The Australian public knows that we have to quit coal over time. 90 per cent of Australians support a move away from coal to clean energy. And yet both major parties are fighting a rearguard action in defence of this industry. It strikes me that in an election year a smart politician would be looking at those numbers and thinking about championing a program of change. This could include a major ‘green-collar jobs creation’ initiative. Solar and wind power now employ more people in Germany than coal and nuclear power combined, and it is my hope that the new jobs that will come with the energy revolution will be global warming’s silver lining. It should also be linked to a ‘just transitions’ strategy for those workers and communities currently dependent on coal.
We could tithe the coal companies’ superprofits to seed clean industries, retrain workers to get into those new renewable enterprises, create community support programs, and otherwise ease Australia into the post-coal era. If just the diesel rebate were reversed this year, so that companies like BHP couldn’t access it to subsidise their tonka trucks tearing up the coal country, we’d raise over $100 million per mine.

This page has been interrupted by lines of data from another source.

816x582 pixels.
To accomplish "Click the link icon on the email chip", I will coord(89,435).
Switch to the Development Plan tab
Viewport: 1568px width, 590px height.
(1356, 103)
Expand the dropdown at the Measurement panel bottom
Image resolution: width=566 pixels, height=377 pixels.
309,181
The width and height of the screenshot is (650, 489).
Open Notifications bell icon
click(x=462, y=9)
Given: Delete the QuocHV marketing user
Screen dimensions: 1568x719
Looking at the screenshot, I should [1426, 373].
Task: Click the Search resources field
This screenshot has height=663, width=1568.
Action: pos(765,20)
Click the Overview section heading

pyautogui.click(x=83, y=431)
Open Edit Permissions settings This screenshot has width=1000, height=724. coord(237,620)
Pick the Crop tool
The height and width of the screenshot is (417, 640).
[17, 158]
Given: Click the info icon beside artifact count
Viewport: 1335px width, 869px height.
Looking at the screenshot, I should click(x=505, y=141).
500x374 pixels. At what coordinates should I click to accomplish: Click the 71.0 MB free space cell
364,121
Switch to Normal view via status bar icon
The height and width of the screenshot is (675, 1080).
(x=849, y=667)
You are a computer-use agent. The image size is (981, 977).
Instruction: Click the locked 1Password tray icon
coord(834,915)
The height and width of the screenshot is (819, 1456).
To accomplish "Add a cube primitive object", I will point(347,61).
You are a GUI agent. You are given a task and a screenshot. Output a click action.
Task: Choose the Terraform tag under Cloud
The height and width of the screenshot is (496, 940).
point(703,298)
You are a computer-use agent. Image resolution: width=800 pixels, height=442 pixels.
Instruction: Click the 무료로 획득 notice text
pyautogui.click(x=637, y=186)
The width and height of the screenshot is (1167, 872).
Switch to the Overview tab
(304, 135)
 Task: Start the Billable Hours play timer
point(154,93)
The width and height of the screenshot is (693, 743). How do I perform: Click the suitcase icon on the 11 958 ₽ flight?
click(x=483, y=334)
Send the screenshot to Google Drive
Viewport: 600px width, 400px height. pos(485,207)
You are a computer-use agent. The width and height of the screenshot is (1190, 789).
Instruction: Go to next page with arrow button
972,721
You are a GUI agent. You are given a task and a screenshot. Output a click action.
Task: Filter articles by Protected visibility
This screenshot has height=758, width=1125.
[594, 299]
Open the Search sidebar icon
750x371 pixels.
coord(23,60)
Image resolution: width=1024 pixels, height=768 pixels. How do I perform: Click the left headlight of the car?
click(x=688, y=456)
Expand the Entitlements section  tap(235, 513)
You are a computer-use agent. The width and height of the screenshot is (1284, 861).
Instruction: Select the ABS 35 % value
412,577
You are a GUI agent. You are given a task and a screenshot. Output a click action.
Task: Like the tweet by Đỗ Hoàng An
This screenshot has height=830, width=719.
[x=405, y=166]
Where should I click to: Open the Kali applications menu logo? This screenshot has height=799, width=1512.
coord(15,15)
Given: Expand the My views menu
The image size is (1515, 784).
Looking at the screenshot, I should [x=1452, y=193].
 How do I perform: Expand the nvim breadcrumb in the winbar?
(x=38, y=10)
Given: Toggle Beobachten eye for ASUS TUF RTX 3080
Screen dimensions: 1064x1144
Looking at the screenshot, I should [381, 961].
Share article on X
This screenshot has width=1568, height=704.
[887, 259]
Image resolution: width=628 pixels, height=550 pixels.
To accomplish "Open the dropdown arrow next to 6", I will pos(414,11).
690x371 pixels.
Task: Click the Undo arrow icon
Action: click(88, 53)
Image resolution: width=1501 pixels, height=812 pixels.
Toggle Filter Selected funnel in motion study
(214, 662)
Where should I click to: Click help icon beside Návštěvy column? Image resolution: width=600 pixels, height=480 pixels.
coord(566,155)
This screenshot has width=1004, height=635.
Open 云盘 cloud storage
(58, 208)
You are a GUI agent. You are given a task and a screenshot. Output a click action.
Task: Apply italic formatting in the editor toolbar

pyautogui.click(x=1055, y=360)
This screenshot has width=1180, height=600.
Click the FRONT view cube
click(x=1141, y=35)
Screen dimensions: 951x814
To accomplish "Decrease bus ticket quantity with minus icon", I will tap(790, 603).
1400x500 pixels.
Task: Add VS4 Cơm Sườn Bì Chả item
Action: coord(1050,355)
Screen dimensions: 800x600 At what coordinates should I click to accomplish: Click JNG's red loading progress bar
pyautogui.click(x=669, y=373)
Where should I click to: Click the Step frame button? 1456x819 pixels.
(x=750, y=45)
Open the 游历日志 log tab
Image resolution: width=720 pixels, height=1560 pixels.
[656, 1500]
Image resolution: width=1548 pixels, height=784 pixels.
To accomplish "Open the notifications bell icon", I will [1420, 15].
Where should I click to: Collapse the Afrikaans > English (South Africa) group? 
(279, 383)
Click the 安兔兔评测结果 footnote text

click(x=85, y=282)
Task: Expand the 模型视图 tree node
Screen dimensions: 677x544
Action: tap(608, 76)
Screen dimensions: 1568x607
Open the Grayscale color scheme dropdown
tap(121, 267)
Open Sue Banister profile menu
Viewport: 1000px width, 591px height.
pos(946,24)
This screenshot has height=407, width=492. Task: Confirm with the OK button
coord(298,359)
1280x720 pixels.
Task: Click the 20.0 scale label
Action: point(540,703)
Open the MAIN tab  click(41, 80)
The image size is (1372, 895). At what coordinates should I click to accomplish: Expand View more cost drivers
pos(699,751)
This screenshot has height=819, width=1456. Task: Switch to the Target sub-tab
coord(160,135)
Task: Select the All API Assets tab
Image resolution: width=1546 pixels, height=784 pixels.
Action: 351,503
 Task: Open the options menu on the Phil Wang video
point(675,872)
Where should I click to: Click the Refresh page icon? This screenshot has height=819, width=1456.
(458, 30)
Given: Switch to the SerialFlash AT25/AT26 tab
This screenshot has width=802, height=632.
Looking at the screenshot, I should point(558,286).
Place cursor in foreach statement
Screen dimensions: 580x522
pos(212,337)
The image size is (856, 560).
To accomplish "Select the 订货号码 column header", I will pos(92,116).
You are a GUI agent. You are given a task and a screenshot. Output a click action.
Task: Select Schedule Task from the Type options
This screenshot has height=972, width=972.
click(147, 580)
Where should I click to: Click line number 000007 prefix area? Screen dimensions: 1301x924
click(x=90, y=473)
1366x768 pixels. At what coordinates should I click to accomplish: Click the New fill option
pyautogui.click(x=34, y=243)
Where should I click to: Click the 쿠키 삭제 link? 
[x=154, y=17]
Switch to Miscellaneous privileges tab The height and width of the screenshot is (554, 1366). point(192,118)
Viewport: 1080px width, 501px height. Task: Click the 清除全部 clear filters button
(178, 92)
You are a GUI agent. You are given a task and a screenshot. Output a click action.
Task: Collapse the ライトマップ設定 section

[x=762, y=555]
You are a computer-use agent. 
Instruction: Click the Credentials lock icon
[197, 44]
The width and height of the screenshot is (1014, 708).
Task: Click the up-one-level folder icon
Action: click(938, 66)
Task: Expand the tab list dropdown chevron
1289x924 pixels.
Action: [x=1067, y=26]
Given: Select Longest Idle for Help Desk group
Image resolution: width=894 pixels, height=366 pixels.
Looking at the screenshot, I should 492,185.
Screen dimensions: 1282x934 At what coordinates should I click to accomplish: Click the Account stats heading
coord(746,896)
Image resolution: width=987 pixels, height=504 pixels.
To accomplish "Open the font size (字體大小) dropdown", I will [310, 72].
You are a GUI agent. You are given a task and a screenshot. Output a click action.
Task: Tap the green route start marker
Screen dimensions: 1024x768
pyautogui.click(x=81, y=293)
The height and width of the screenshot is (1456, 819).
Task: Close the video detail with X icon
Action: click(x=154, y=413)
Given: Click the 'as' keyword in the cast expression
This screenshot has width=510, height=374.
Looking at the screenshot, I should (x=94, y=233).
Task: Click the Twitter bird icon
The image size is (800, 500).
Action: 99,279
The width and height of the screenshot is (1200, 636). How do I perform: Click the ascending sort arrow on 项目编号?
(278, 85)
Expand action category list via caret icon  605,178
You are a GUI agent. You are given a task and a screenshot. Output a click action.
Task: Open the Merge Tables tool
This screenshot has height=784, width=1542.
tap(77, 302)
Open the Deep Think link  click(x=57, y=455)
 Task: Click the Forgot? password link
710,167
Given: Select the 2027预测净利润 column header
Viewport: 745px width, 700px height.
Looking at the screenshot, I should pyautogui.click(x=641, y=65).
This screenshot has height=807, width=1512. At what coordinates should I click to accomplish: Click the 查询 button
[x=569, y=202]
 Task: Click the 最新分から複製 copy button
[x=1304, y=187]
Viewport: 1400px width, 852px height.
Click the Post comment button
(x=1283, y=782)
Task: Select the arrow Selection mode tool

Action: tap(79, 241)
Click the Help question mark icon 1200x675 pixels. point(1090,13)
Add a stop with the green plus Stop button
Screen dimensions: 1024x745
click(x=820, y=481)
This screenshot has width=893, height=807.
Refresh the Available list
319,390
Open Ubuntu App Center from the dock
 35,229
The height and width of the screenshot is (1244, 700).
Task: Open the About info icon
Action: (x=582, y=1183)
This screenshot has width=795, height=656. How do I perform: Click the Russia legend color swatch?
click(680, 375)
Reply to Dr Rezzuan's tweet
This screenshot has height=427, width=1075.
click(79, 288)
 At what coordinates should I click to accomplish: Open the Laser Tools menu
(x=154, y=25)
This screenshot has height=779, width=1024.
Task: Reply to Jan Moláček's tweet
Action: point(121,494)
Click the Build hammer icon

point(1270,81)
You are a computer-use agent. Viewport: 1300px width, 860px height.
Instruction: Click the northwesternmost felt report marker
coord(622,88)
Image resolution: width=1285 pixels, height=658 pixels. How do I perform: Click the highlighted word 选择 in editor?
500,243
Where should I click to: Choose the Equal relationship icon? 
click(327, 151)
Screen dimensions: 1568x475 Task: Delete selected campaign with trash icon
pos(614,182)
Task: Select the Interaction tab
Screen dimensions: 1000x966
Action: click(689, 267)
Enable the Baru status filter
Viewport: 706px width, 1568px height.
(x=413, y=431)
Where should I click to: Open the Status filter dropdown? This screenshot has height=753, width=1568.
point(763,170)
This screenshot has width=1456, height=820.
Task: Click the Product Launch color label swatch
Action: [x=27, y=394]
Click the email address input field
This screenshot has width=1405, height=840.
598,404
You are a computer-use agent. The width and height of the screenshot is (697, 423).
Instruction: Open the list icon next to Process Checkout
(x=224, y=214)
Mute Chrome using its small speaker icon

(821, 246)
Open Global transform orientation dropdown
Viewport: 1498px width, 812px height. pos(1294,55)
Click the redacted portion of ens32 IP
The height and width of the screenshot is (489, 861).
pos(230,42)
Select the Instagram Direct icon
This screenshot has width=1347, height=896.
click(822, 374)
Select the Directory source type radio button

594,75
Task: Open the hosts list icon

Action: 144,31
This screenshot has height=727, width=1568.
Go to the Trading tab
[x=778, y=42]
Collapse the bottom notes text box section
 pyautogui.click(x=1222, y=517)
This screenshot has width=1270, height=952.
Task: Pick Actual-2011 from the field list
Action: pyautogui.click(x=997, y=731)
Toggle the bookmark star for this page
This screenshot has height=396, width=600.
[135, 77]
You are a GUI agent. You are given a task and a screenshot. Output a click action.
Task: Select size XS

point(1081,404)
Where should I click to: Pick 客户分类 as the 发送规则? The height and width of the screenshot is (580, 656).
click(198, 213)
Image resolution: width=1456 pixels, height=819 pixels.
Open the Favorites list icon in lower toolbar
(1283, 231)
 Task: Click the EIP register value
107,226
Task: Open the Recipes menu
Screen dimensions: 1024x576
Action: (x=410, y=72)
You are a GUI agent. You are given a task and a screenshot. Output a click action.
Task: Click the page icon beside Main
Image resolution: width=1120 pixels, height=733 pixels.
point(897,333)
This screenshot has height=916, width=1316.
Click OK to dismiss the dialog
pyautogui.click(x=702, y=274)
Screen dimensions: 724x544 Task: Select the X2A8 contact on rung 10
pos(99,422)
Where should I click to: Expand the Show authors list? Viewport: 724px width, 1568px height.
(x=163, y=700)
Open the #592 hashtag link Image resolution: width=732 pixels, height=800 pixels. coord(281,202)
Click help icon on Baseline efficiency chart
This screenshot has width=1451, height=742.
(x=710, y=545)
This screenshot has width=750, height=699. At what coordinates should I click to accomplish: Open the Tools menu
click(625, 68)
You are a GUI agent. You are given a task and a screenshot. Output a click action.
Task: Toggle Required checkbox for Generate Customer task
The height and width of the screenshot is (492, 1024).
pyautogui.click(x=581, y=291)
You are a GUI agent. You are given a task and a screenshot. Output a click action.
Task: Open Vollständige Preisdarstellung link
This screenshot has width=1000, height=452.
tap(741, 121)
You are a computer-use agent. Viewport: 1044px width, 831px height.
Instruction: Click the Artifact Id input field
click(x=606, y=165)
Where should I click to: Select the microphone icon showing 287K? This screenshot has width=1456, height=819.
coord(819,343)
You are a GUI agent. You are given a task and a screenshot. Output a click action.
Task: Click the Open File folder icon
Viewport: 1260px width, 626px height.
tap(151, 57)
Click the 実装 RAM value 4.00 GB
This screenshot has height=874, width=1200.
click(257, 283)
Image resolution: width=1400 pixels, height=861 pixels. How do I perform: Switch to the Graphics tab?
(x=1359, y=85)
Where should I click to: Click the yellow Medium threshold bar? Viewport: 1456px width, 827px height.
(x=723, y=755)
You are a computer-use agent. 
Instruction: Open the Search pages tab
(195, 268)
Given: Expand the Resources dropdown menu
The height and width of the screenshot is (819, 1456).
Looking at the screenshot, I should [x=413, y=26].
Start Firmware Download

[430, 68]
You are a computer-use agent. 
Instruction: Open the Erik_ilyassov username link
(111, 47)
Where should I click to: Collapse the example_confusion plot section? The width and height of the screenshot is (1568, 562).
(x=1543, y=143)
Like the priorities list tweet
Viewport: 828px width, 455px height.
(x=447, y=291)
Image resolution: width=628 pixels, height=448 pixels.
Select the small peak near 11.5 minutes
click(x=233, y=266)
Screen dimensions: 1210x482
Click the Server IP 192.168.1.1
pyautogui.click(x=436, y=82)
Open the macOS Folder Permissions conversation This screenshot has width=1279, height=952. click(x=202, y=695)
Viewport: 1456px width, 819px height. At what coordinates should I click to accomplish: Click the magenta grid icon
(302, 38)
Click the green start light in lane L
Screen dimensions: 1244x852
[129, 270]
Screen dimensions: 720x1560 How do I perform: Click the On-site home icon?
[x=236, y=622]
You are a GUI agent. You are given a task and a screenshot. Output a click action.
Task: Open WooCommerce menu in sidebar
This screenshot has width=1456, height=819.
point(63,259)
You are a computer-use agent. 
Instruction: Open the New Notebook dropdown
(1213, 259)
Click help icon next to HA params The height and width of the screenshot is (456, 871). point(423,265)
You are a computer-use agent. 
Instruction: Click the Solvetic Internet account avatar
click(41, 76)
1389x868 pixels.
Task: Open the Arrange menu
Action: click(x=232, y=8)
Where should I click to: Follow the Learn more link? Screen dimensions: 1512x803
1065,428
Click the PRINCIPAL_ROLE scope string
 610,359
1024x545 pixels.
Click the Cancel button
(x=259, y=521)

But alas, the truth is that Australian politicians don’t yet feel the heat the way Californians do. While at a protest outside Howard’s offices last year, I bumped into Wayne Swan. He wasn’t joining our demonstration but shares the same electoral office building as the PM. Seeing Greenpeace’s antics representing government in bed with the coal industry — featuring a lovely young coal lobbyist snuggled up to John Winston in a double bed that we had dragged up to the door — he got quite huffy and told me we were out of touch with the Australian people.
It struck me then that these politicians, of different parties but the same CBD address, are the ones that are out of touch. The Australian public wants and needs leadership on climate protection. It wants real solutions, not nuclear power, geosequestration and carbon trading. In this time of bushfires and historic drought, we need people who will provide answers commensurate with the threat.
In truth, we will need to move to 100 per cent renewable energy before too long, to achieve zero emissions and prevent a runaway greenhouse effect. To achieve that, we need to move to a war footing, in which the government puts industry and the community on notice for major changes in what we produce and consume, just as we did when faced with the fear of invasion in World War II.
Of course, California and the Governator are still quite a way from that goal. But they have recognised that the time for bluffing is long gone, and that the only way we will achieve real change is by setting strong goals and regulating to achieve them. Both of Australia’s major parties, and indeed some of our environment advocates still working for ‘incremental change’, could learn a lot by looking across the Pacific to the Golden State.